Residents started speaking out against the project, with a widely circulated petition, community meetings and messages to county leaders.
Greenough resident Jerry O’Connell is passionate about the Blackfoot. He founded Big Blackfoot Riverkeeper, a local affiliate of an international organization aimed at improving water and watershed health.
“My job, it's a self-appointed job, is to make sure that nothing bad happens to it,” he said. “This gravel pit is one of the examples of what could happen that’s bad to it.”
O’Connell spoke at Monday’s meeting about his concerns about the proposal
“We have so many places we can have gravel pits. There's a lot of gravel in this state,” he said. “To put one in alongside one of the most famous rivers in the world is just unconscionable.”

O’Connell was not alone. The meeting filled the Kettlehouse Taproom in Bonner. Mike Bader, a wildlife consultant and former Yellowstone ranger, spoke about his worries surrounding the project.
“I’ve been using the Blackfoot River for decades and, like most people in Western Montana, it's a real special river and really concerned about the impacts that would occur if this were to happen,” he said. “There's a lot of concerns about air pollution, water pollution. The Blackfoot River is designated as critical habitat for the bull trout. It's an important area for grizzly bears and then there would be a lot of noise and air pollution and traffic problems.”
More than 3,000 people have signed a petition to block the project. They are asking the county to zone the land, looking to disrupt a permit that the developers would need from the county to move on to the Montana Department of Environmental Quality for review.
“When you add all those together, it kind of constitutes an emergency, and so we're all asking the Missoula County commissioners to enact emergency zoning, to sort of put this on hold so we can really study it,” Bader said.
In response, the commissioners sent a letter on Thursday, asking the developer for information and placing a hold on the permit.
“I felt very grateful that they were citing how much the public were speaking up and that they're listening to us,” Krenn said. “It's been really uplifting and it's been really inspiring,I think, to just see how much the river means to our community.”

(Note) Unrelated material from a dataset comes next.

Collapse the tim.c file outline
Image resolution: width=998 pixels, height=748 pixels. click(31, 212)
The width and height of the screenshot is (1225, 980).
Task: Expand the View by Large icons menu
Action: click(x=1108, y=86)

MTN reached out to RCI Properties for comment, but did not hear back by news time. The county asked for a response to the letter by Dec. 29, 2025.
The Blackfoot River Community does not plan to stop organizing any time soon. Krenn is looking to grow the Blackfoot River Community, creating lawn signs and continuing to push for a hearing on the permit with the county.
“I feel grateful that, at this moment in time, I get to be a spokesperson for the river. Then, not only do I get to do that for a moment while everyone catches on and can become one too,” she said. “It feels good to do it, because it feels like you're standing and making a choice for the river.”